Love. No love for me recently just study is the most important for me. And I will feel very lonely for this year Christmas' Eve Night, cause my best friend is not coming back because of exam and no couple, so no dating just celebrate with my family.

That's all for my shit English!

Wednesday, December 7, 2011

Miss

I'm so miss you all!! Two years!! We had graduate from Form 5 2 years already!! How long we did not meet again? Although when we meet now will not have anything to talk, BUT I still wanna to meet you all talk about how you are recently. Time really pass very fast. But you all still in my mind, just like happened yesterday. Memories. Got you all in my memories were very good for me!! I'm so happy that I had you all as my friends, accompany me pass all the time, got Happy, got Sadness, got Crazy!! It was make my life wonderful!!!

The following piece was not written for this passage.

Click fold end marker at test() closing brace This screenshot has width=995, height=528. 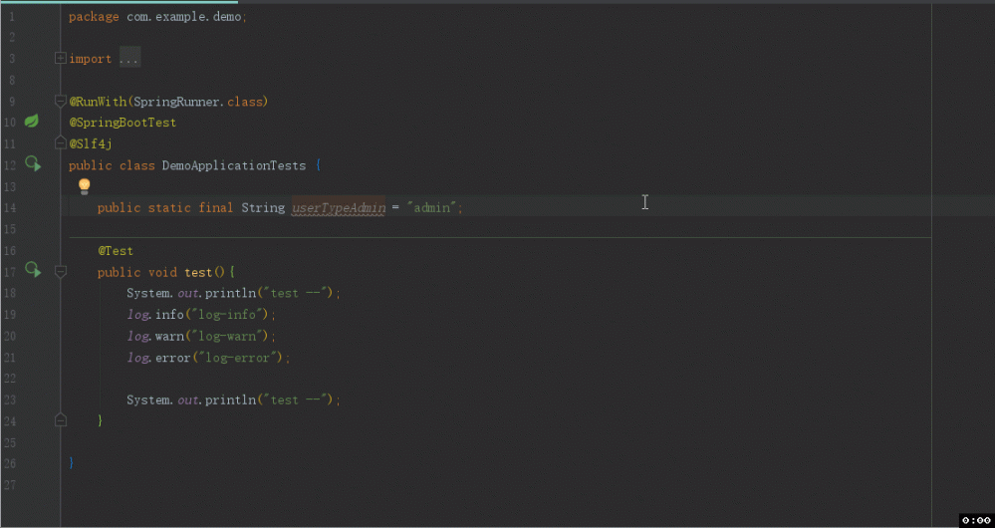(61, 420)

MISS YOU ALL!!! LOVE YOU ALL!!


[I'm cry]

Monday, December 5, 2011

Scare.

I very scare that I need to repeat the whole paper in my diploma life. If do like that I'm totally no need to proceed my degree and about ACCA do not think about it. I know it was only a small failure in my life and I know many succeed people also said that no failure how to become succeed? but I cannot pass my own, I feel very scare and worry about it. How come this will happen near my big day? I'm totally no mood to celebrate it, and my final exam also will drop at 27 December, wth!!  Become more stress when nearing the final exam, scare and worry. Sometimes, I will ask myself what go I want, and I can answer it! No goals no target in my life!! Do not have them, what is the motivate for me to make my life interest? Really hate myself.